[BEGIN EXERCISE INPUTS]
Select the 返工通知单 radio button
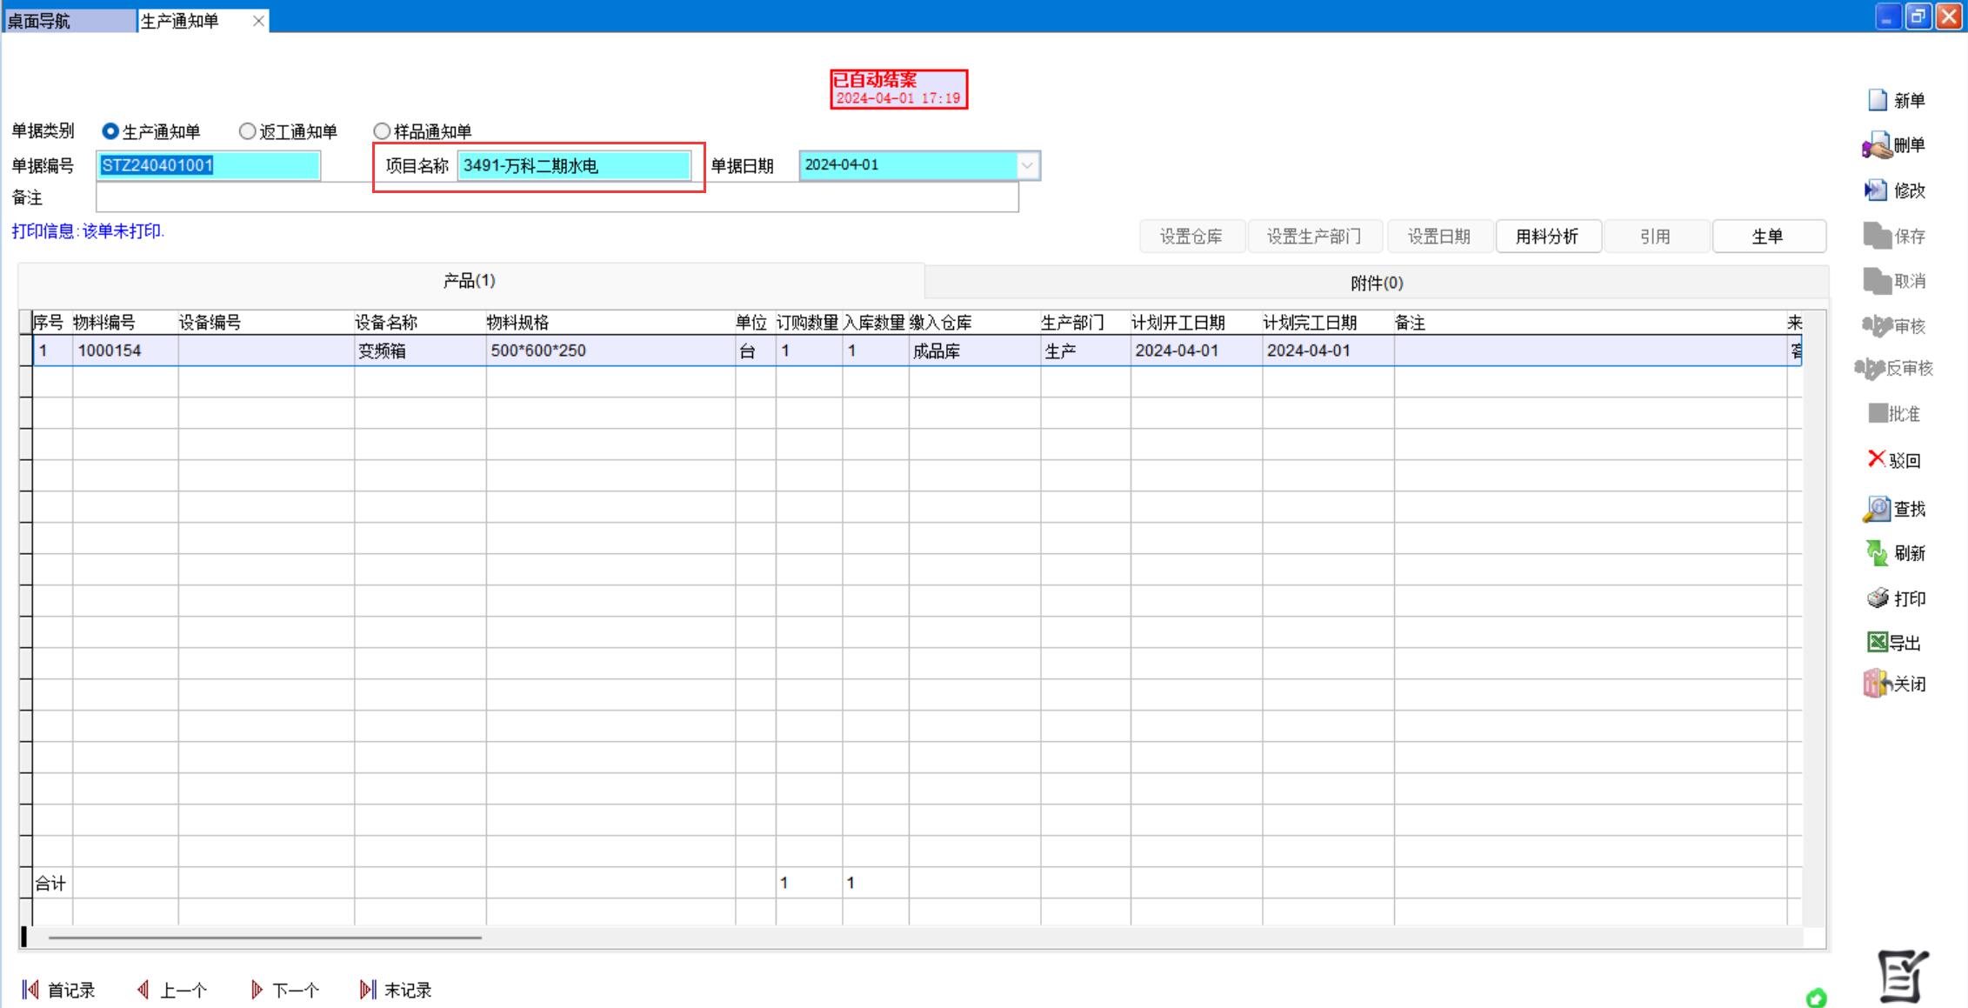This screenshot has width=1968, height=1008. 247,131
[END EXERCISE INPUTS]
[BEGIN EXERCISE INPUTS]
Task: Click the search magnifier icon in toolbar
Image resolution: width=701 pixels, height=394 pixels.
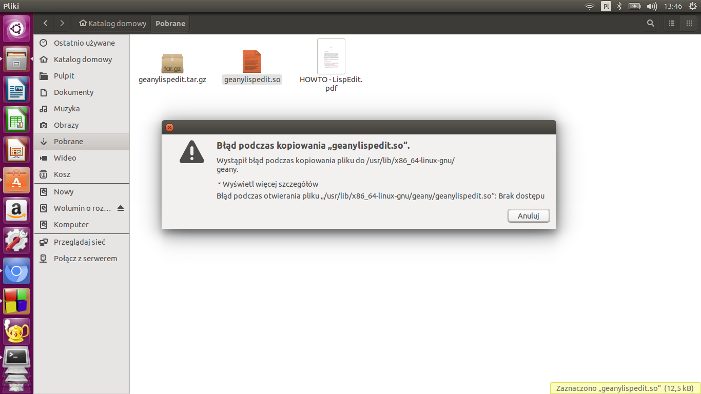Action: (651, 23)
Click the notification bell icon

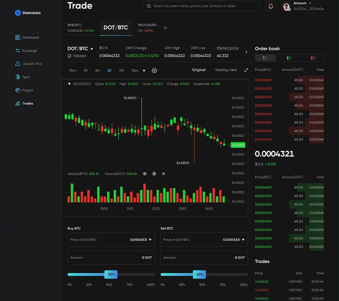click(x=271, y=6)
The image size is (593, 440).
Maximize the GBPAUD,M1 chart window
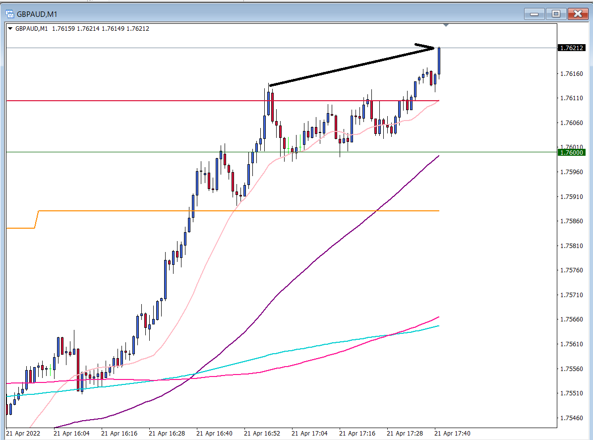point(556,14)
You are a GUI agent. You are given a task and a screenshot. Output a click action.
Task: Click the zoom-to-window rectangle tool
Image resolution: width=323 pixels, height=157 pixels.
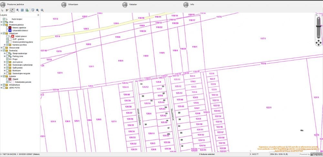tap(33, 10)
[END EXERCISE INPUTS]
→ THE PROBLEM
Return every line of the records that contains the word "pixels".

→ WRITTEN SOLUTION
Image resolution: width=701 pixels, height=394 pixels.
Image resolution: width=323 pixels, height=157 pixels.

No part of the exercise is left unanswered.